§ **TRY IT**
The answer must be an exact copy of the lines from the one with "Toggle the vertical split layout button" through the final line of the records below, with no pictures.

-------- DATA PROVIDED --------

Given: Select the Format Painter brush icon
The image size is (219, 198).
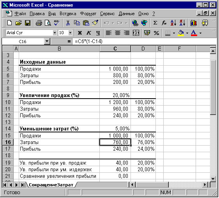Looking at the screenshot, I should click(95, 23).
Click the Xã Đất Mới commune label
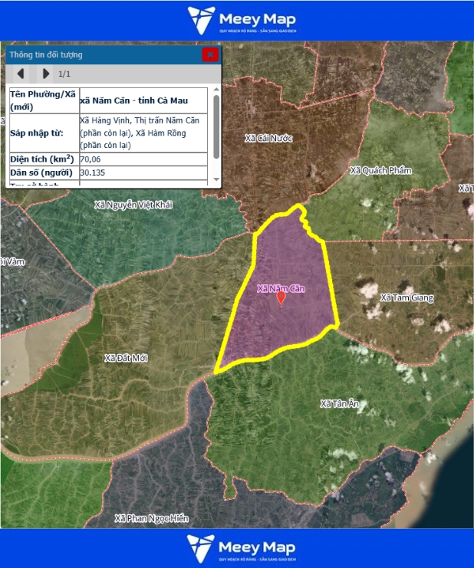Screen dimensions: 474x568 [x=126, y=358]
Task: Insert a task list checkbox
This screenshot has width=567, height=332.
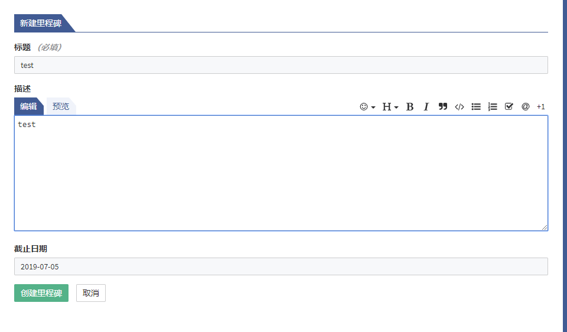Action: pos(509,107)

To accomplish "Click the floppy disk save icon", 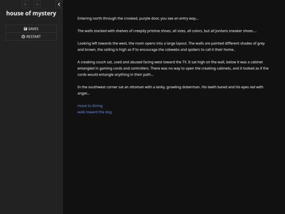I will pos(25,29).
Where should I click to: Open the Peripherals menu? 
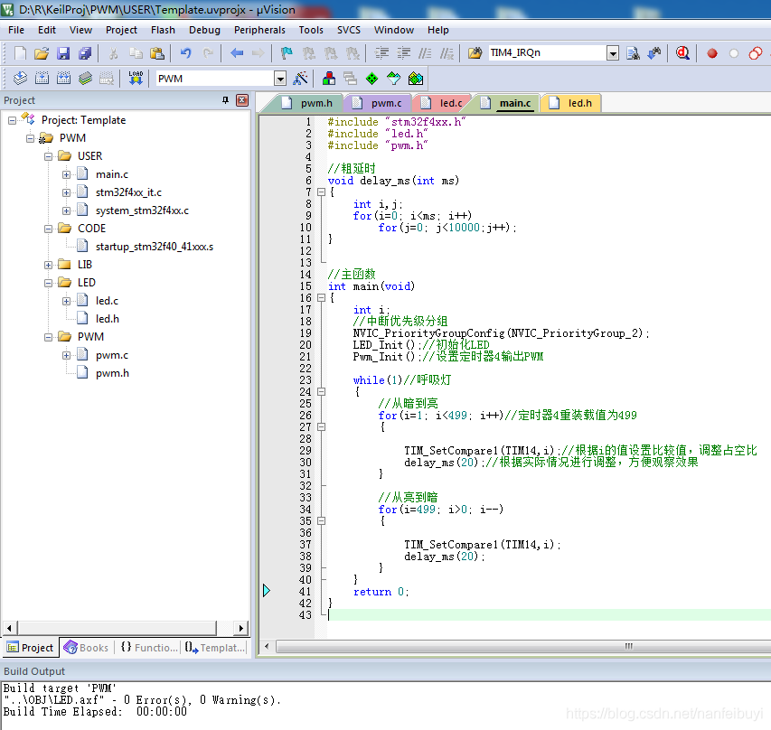coord(259,30)
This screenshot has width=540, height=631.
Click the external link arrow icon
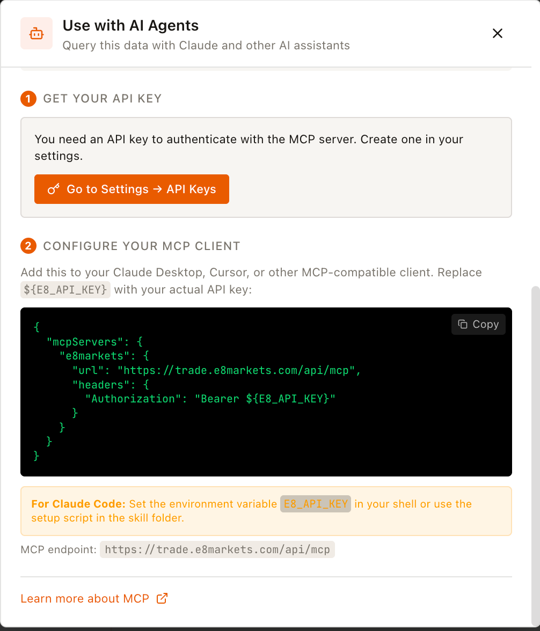(162, 598)
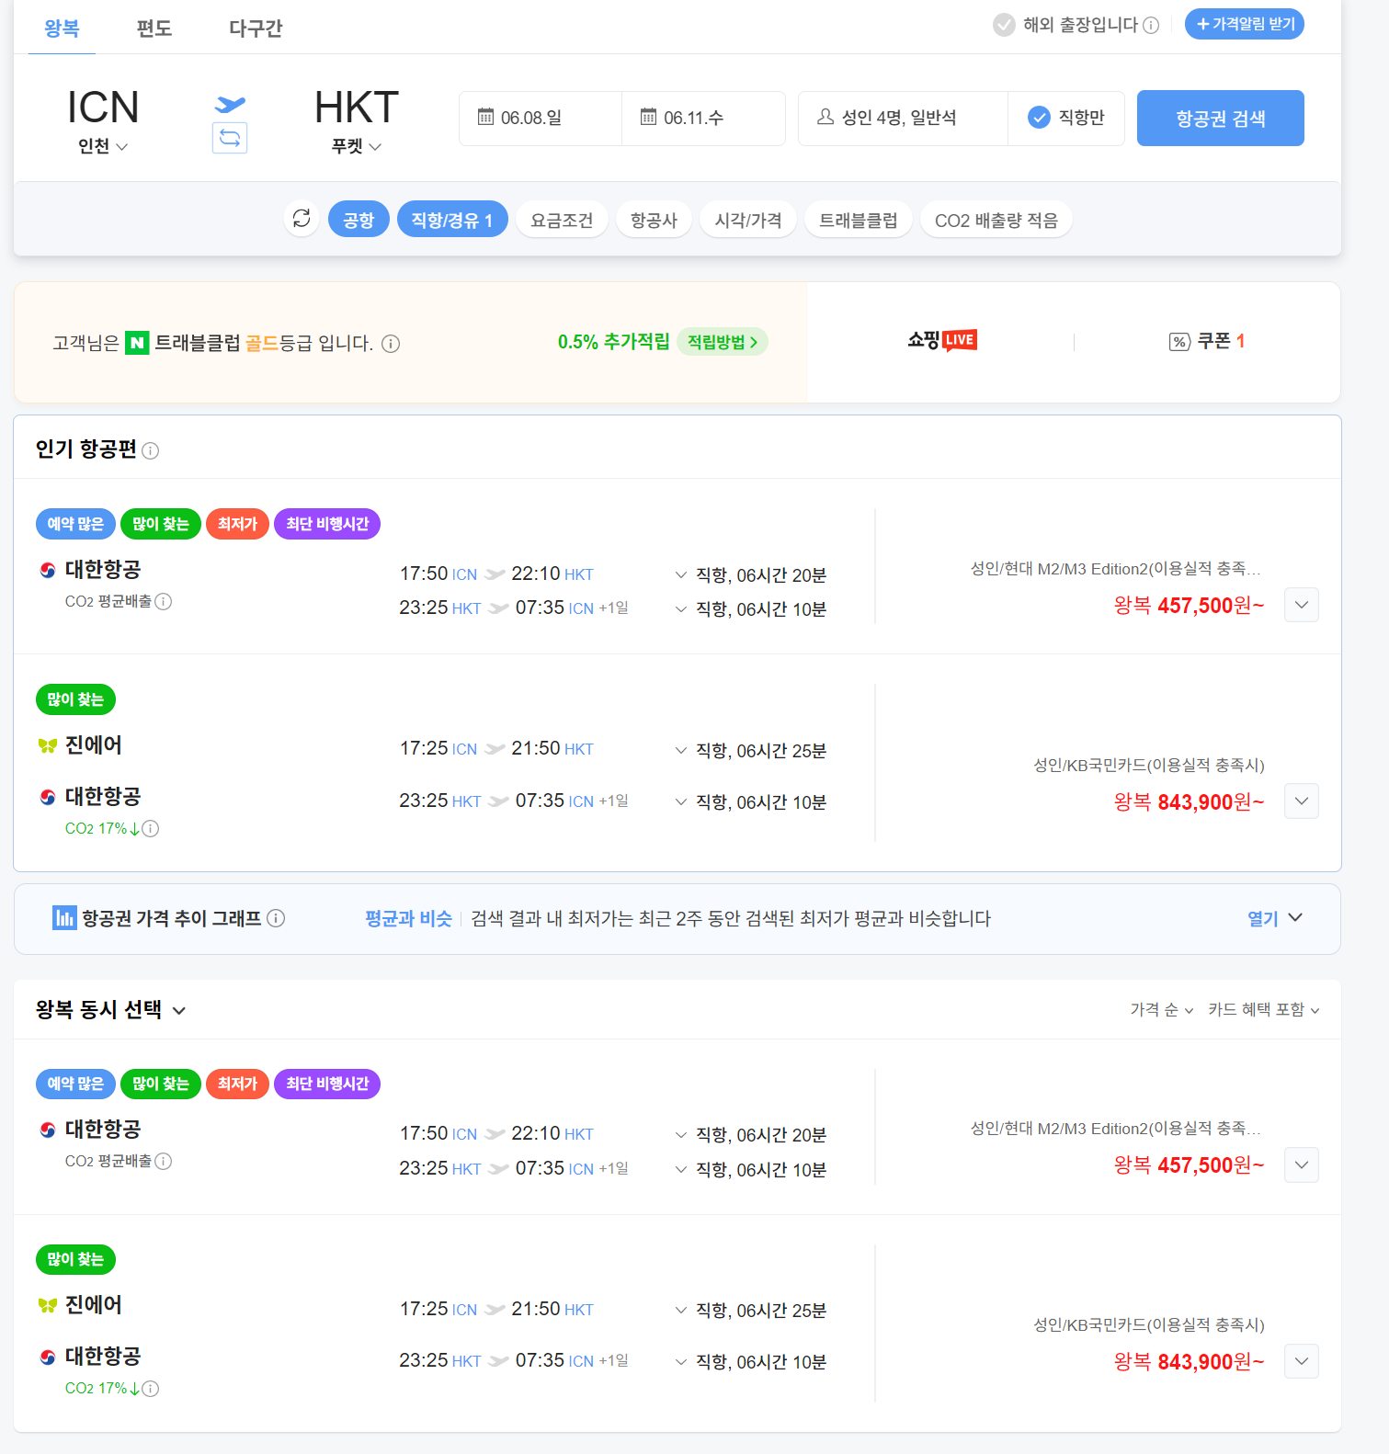Toggle the 해외 출장입니다 checkbox
The image size is (1389, 1454).
(1004, 25)
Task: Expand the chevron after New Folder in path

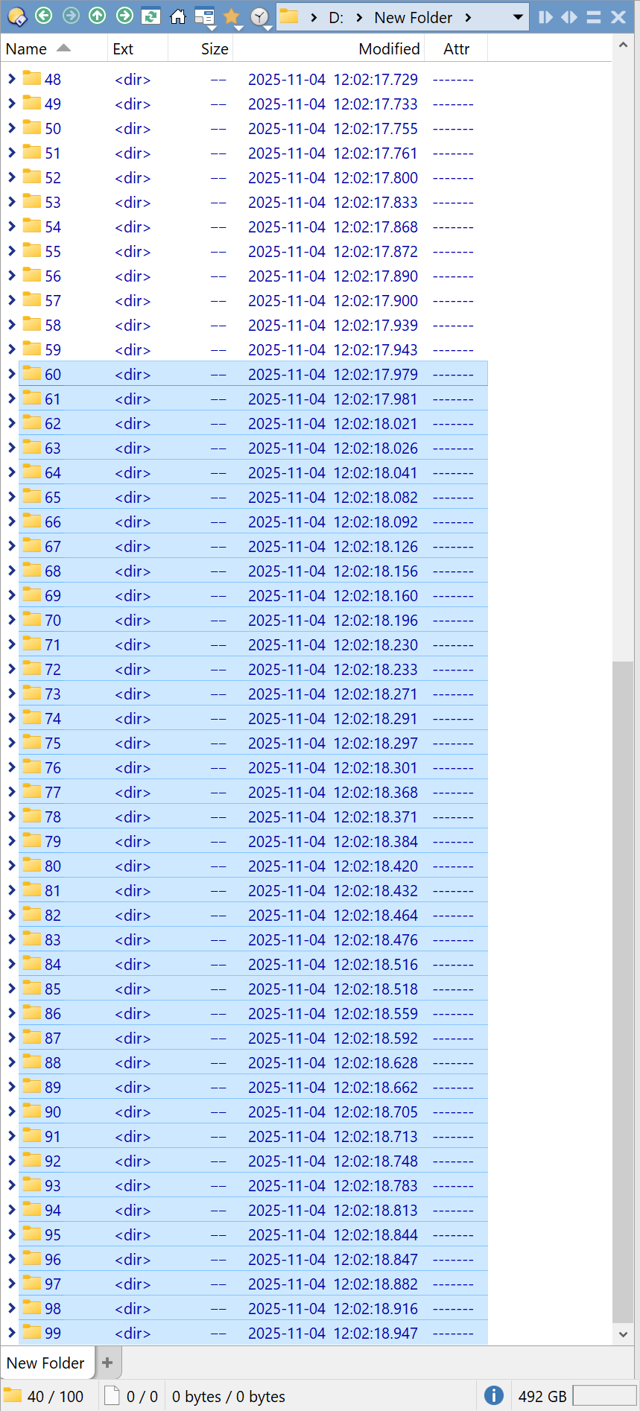Action: (468, 17)
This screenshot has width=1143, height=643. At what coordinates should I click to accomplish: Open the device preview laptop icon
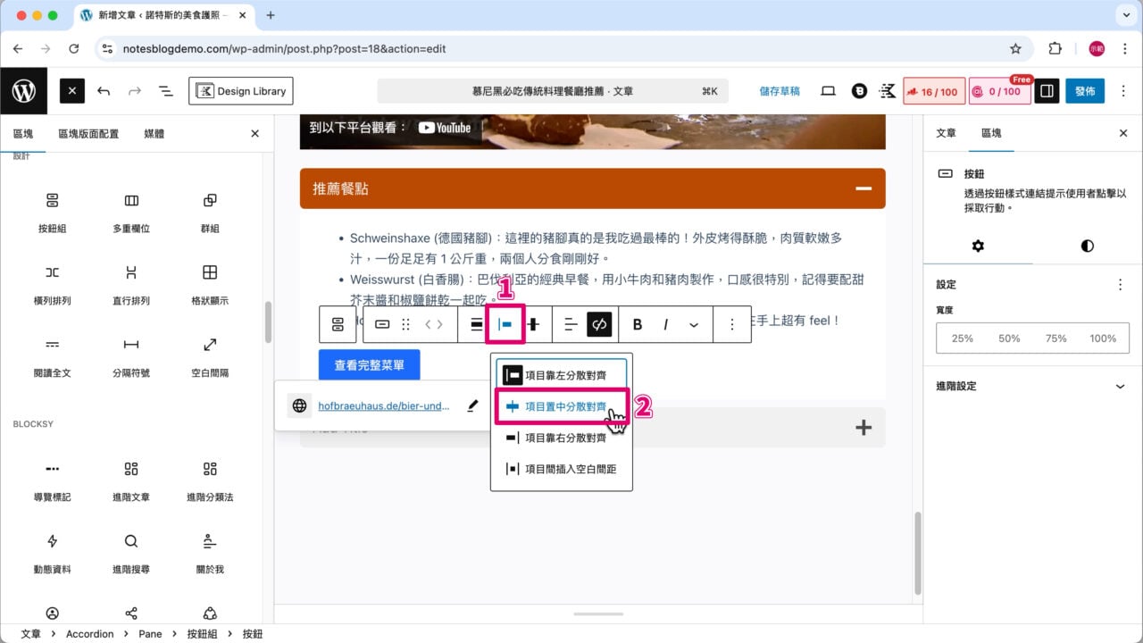point(828,90)
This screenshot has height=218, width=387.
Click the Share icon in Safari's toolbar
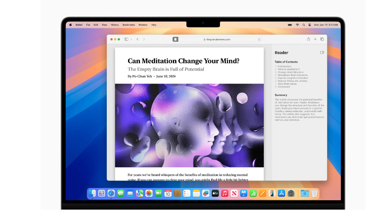(x=308, y=39)
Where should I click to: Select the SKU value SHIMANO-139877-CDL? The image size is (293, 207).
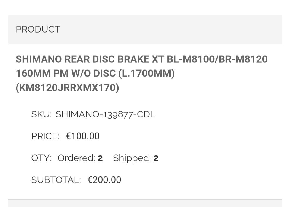[x=106, y=114]
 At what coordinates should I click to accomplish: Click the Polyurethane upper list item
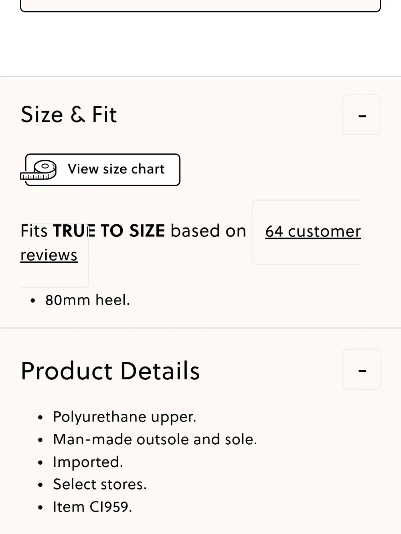(125, 417)
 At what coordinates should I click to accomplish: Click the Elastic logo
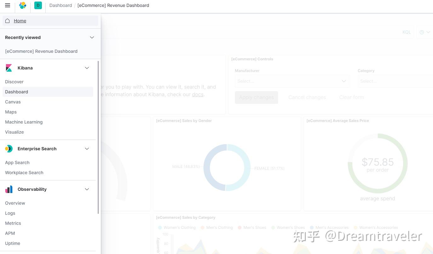[22, 5]
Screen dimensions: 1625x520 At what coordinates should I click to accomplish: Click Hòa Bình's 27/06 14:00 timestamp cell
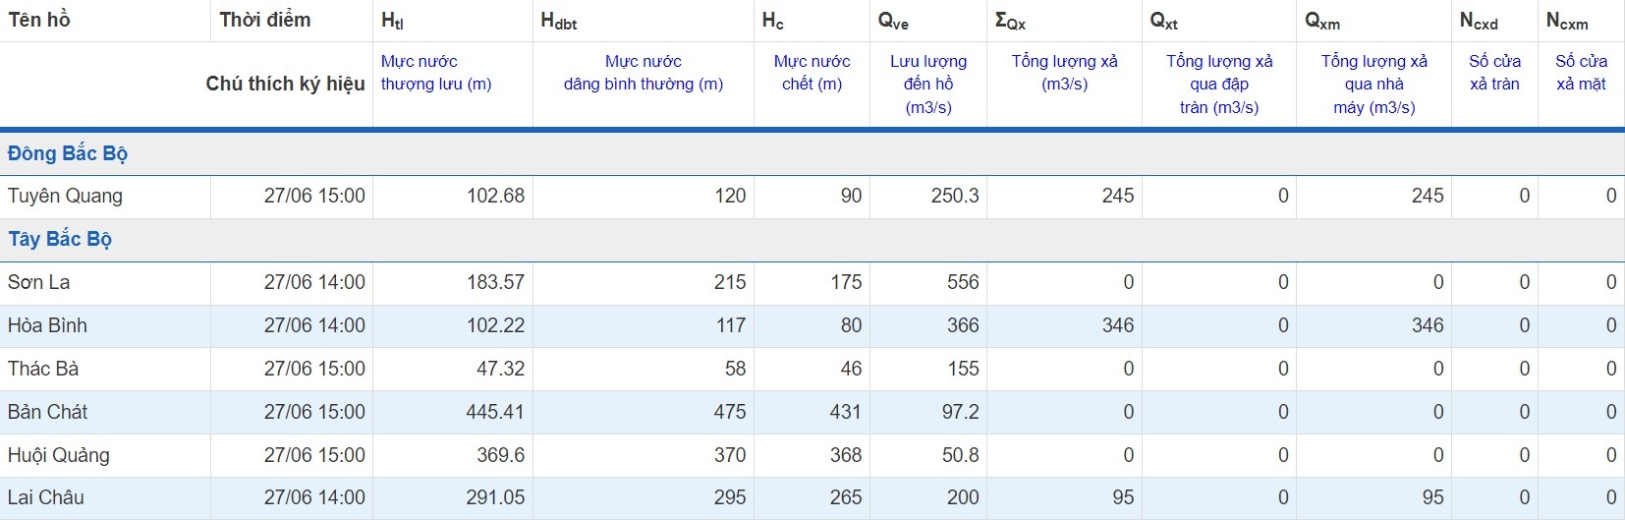(314, 325)
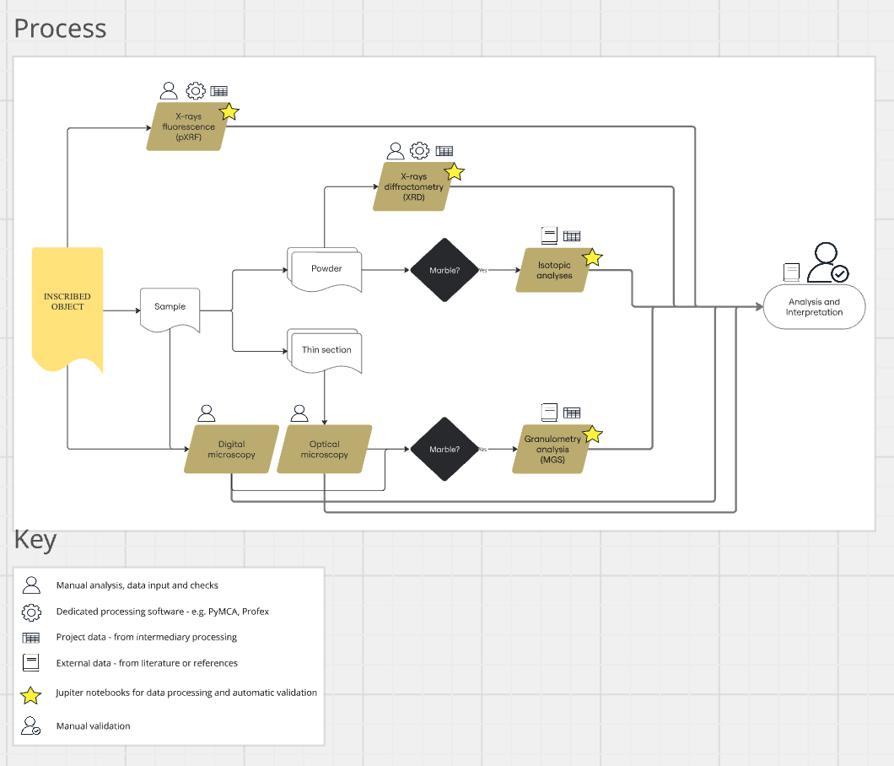Click the star on the Isotopic analyses shape
This screenshot has height=766, width=894.
tap(592, 256)
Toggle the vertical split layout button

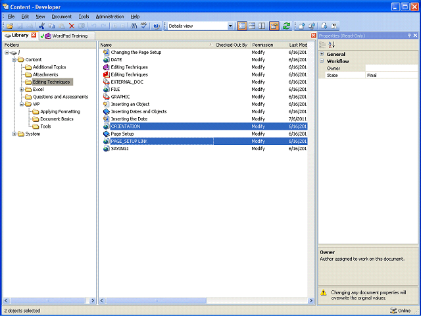pos(262,26)
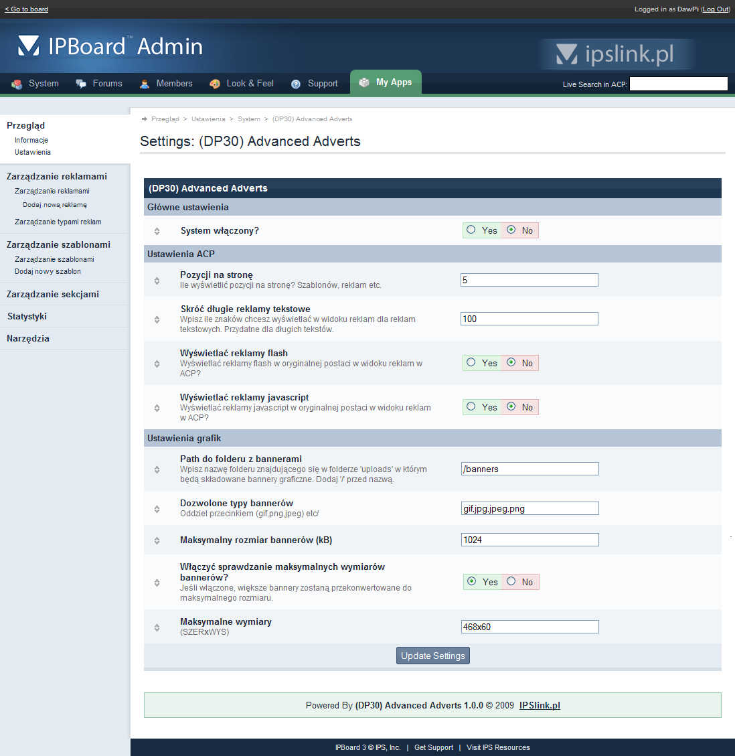Open Narzędzia sidebar section

pyautogui.click(x=28, y=338)
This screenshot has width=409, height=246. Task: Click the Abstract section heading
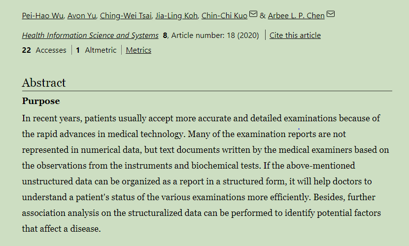44,83
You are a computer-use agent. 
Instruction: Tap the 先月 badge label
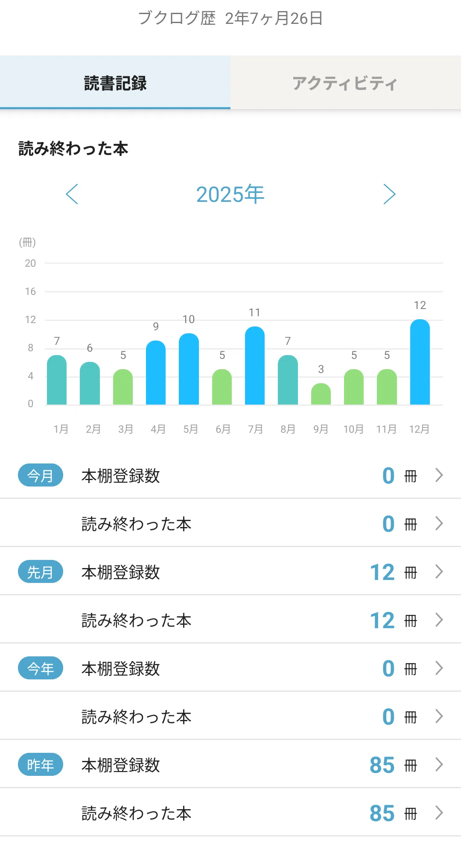[41, 571]
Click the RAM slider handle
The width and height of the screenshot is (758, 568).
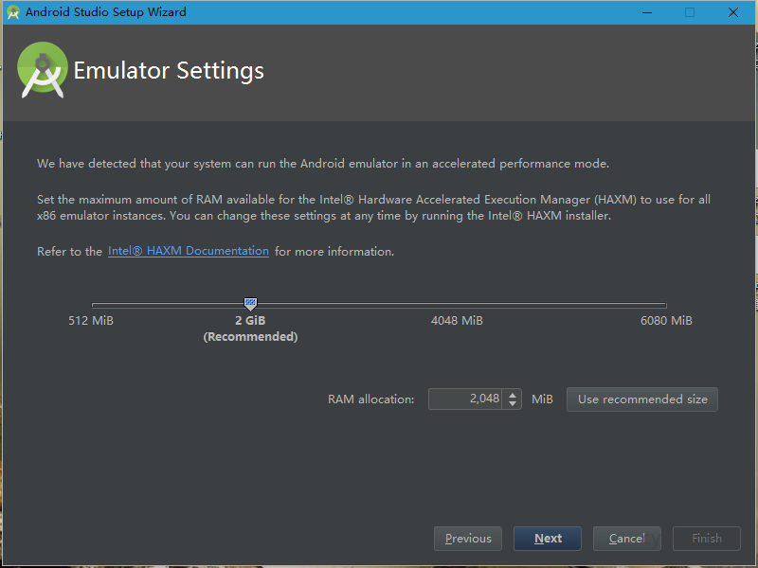tap(250, 304)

--------

§ **SOLUTION**
Toggle the vertical split layout button

pos(262,26)
Open Narzędzia sidebar section

pyautogui.click(x=28, y=338)
This screenshot has width=409, height=246. Task: Click the Abstract section heading
44,83
You are a computer-use agent. 
Instruction: Tap the 先月 badge label
[41, 571]
Click the RAM slider handle
The width and height of the screenshot is (758, 568).
tap(250, 304)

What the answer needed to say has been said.